On January 14, the White House announced a new initiative to cut methane emissions in the United States. The initiative is an important part of President Obama’s Climate Action Plan, originally announced in June 2013 and updated in March 2014 to include a specific strategy for cutting methane emissions. Methane, a potent greenhouse gas which is able to warm the climate 28 times more than carbon dioxide over 100 years, is a primary component of natural gas – making up 95-98 percent of it. The new initiative’s overall goal is to reduce methane emissions from the oil and gas sector 40 to 45 percent below 2012 levels by 2025.

Currently, the United States is producing more natural gas than any other country in the world, and producing oil at a higher rate than at any point in the last 30 years. The White House’s initiative is specifically targeted to guide these industries towards reducing their climate impact, through a combination of guidelines, voluntary measures, and regulations to be set by various Federal agencies.

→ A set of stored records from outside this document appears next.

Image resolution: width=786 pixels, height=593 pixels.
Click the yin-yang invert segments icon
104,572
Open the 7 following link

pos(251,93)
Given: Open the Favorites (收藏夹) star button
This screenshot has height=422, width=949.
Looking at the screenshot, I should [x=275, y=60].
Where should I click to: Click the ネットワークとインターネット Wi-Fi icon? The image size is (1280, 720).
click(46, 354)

The main regulatory agenda is a draft rule the Environmental Protection Agency (EPA) will release this summer on methane emissions and volatile organic compounds (VOCs) emissions. These regulations will focus on new and “modified” oil and gas operations, as well as natural gas processing and transmission. There is not yet a strong definition for what “modified” sources are, though they would likely include well sites that are “refracked” or that add new equipment. Following a comment period, the final rule will be released in 2016. The rule will be offered under the authority of the Clean Air Act, section 111(b), which also provided standing for last year’s draft regulations of carbon emissions from new and proposed power plants.

While EPA’s regulations will not affect any existing sources of methane emissions, the White House initiative also states that the Department of Interior’s (DOI) Bureau of Land Management (BLM) will propose an update to standards on natural gas venting, flaring and leaks from new and existing oil and gas wells on federal lands. DOI is set to release those standards this spring.

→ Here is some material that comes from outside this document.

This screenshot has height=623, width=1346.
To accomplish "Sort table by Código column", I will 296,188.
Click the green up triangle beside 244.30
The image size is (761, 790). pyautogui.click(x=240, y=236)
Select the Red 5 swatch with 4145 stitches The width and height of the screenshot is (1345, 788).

The initiative also calls for the following actions:

  • Ozone standards: The EPA will release new guidelines for states which are currently in noncompliance with the ozone health standard, or are located in the Ozone Transport Region. The guidelines aim to help states reduce ozone-forming pollutants from existing oil and gas operations. As a secondary benefit, the guidelines will reduce methane emissions.
  • Voluntary reductions: Later in 2015, EPA will release details on new partnerships to expand its Natural Gas STAR Program, which develops and verifies industry commitments to cut methane emissions.
  • Reporting: By the end of 2015, the EPA will finalize updates to its Greenhouse Gas Reporting Program, strengthening its requirements to require reporting from existing emissions sources in the entire oil and gas industry. In addition, the EPA will explore the potential for requiring remote sensor technology on oil and gas operations to identify and quantify emissions.
  • Pipeline safety: Sometime in 2015, the Department of Transportation will propose natural gas pipeline safety standards, which should also lead to reduced methane emissions from pipelines.
  • Research and Development: In the President’s FY 2016 budget, due to be released February 2, the Department of Energy (DOE) will request $15 million to demonstrate and develop cost-effective technologies to reduce natural gas leaks from transmission and distribution lines.
  • In addition, DOE will take the following actions to encourage emissions reductions from transmission and distribution:
    • Energy efficiency standards for natural gas and air compressors
    • Do research and development to reduce costs of leak detection
    • Partner with the Federal Energy Regulatory Commission (FERC) to improve natural gas infrastructure
    • Work with the National Association of Regulatory Utility Commissioners (NARUC) and distribution companies to ensure pipelines are repaired rapidly.

Finally, in DOE’s upcoming Quadrennial Energy Review, planned for release sometime in February, there will be a strong focus on the modernization of energy transportation and storage infrastructure. The report will have policy recommendations specifically for the natural gas industry.

The methane actions outlined by the White House will play a crucial part in achieving the President’s goal of reducing greenhouse gas emissions 26-28 percent below 2005 levels by 2025. The current steps to reduce methane emissions are a good start, and promise to slow the rapid ramping up of methane emissions as natural gas and oil exploitation continues to increase across the United States. However, methane emissions from the vast majority of current oil and gas operations will remain unregulated. In a press call about the new initiative, Dan Utech, the special assistant to the President on energy and climate change, said, “We need to get reductions from existing sources; there’s no question about that.”